Ex-employee jailed for embezzling 3.5m Etisalat reward points

Dubai: An Etisalat ex-employee has been jailed for six months for stealing clients’ 3.5 million reward points that he used for himself to eat pizza, fried chicken and watch cinema.

The 25-year-old Egyptian employee, who formerly worked for Etisalat’s client services section, used his username and password to hack into the accounts of 19 clients and steal their personal details between July 2015 and October 2016.

He then abused his authority to access client’s details and steal their reward points that he transferred to himself in the form of coupons. Then he used those coupons at Pizza Hut, KFC, souq.com and Reel cinemas.

An Emirati employee discovered later that someone had transferred his reward points to free coupons and used them at souq.com.

The Emirati contacted Etisalat and notified them about what had happened before an enquiry exposed that the Egyptian had hacked into the Emirati’s account and stolen the reward points.

The Dubai Court of First Instance convicted the 25-year-old of misusing his login credentials to access clients’ details and steal the 3.5 million reward points worth Dh29,000 in free coupons.

Despite having pleaded not guilty, the defendant was also fined Dh150,000 and ordered to repay Dh29,000 to Etisalat.

Presiding judge Fahd Al Shamsi also referred the civil lawsuit lodged against the defendant to the Dubai Civil Court.

The accused will be deported after serving his punishment.

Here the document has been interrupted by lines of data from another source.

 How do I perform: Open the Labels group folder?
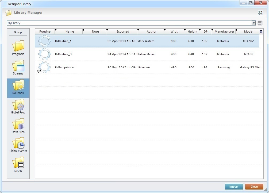click(18, 164)

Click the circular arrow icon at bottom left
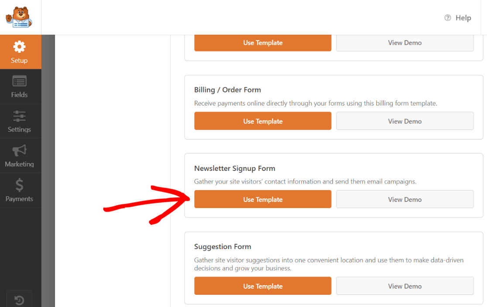tap(19, 300)
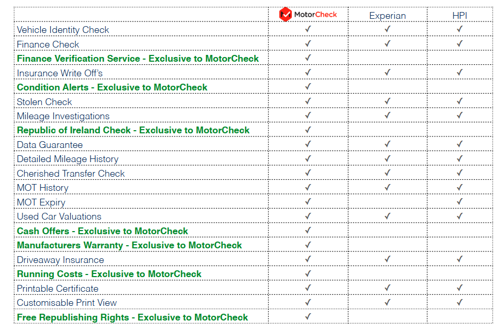Click the MotorCheck checkmark for Condition Alerts

coord(308,87)
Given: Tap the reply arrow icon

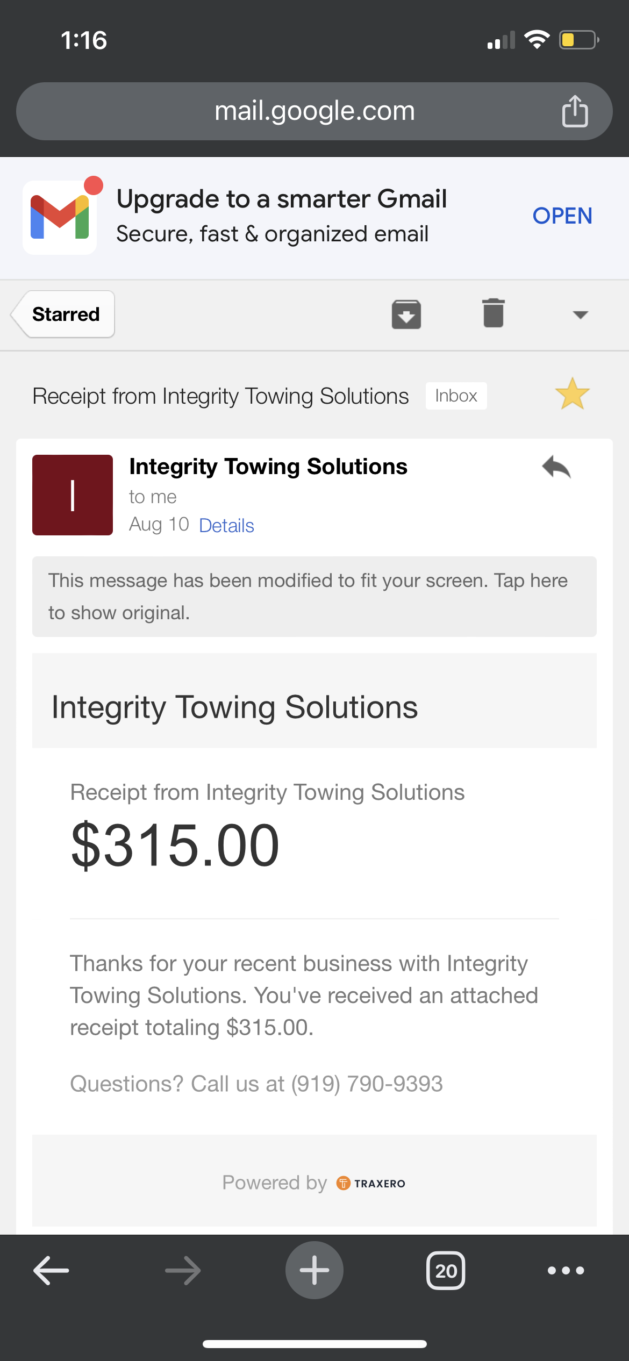Looking at the screenshot, I should [x=556, y=467].
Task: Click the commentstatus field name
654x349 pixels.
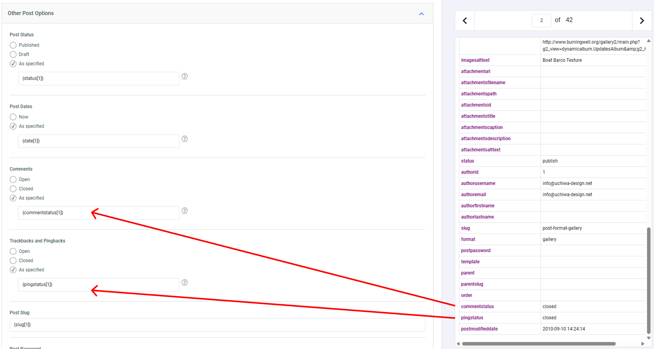Action: click(477, 307)
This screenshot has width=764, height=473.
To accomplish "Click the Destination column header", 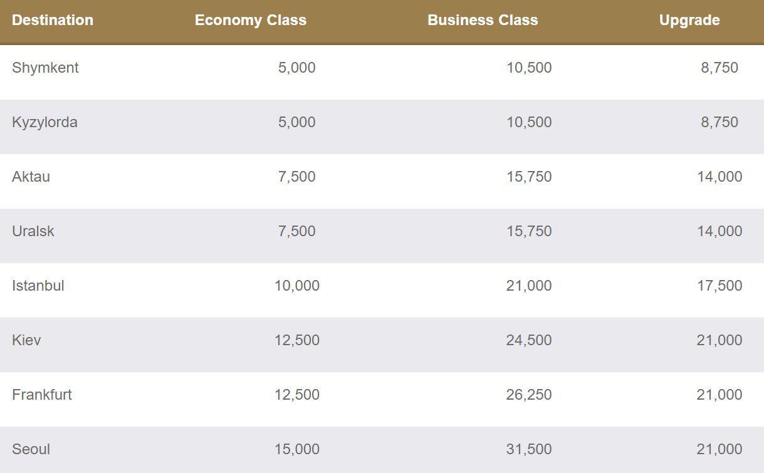I will [53, 20].
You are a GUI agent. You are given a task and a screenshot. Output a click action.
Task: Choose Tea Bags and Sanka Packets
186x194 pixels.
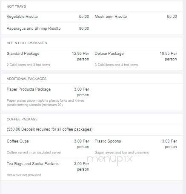click(32, 164)
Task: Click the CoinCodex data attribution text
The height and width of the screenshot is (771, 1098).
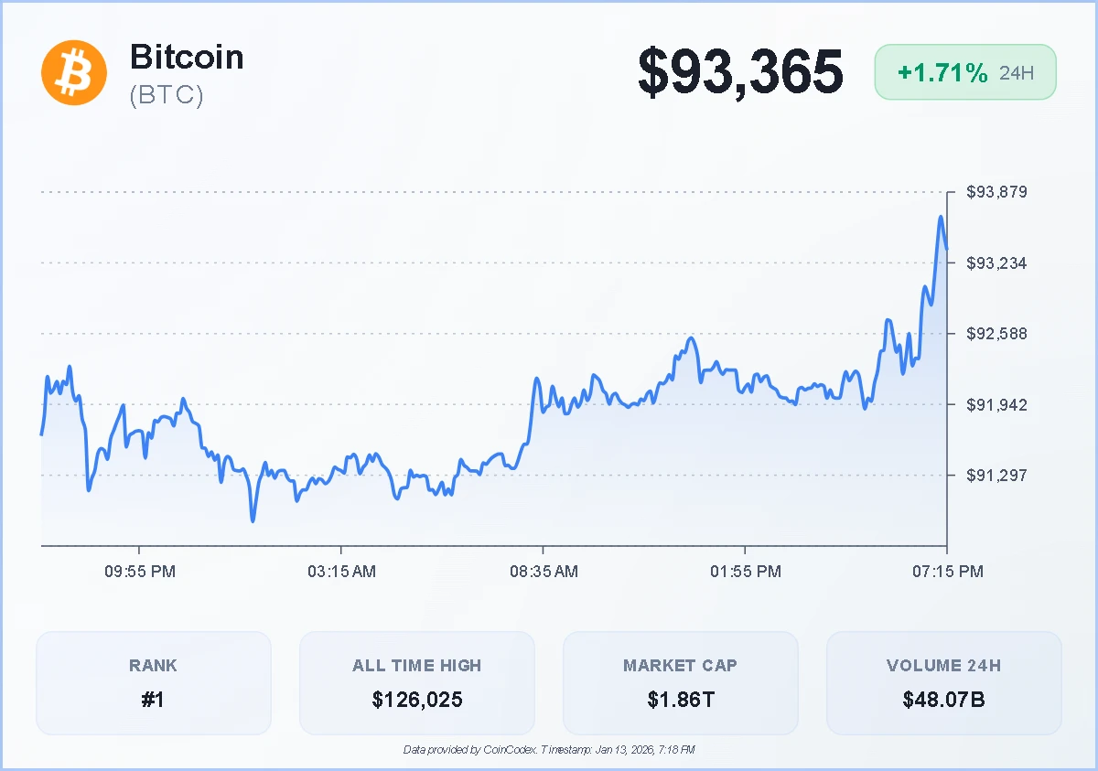Action: click(549, 750)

When he defended himself in court, the defendant contended that he did not commit any crime. “Someone else used my login credentials. We often exchanged our login credentials and used each others’ devices. I did not hack into any client’s account to steal the details and take the reward points,” he argued.

The defendant was stationed at an outsourced branch and used to hack into clients’ details using his login credentials to get their private details, which he used to steal the reward points. Then he transferred the reward points to coupons that were sent to his email so he could use them for himself.

The Emirati employee said he was notified by his bank that his reward points had been emailed to him in the form of coupons and plane tickets.

The defendant was quoted admitting to prosecutors that he abused his authority [as an outsourced employee] to access clients’ details to steal their reward points for his personal benefit.

The primary ruling remains subject to appeal.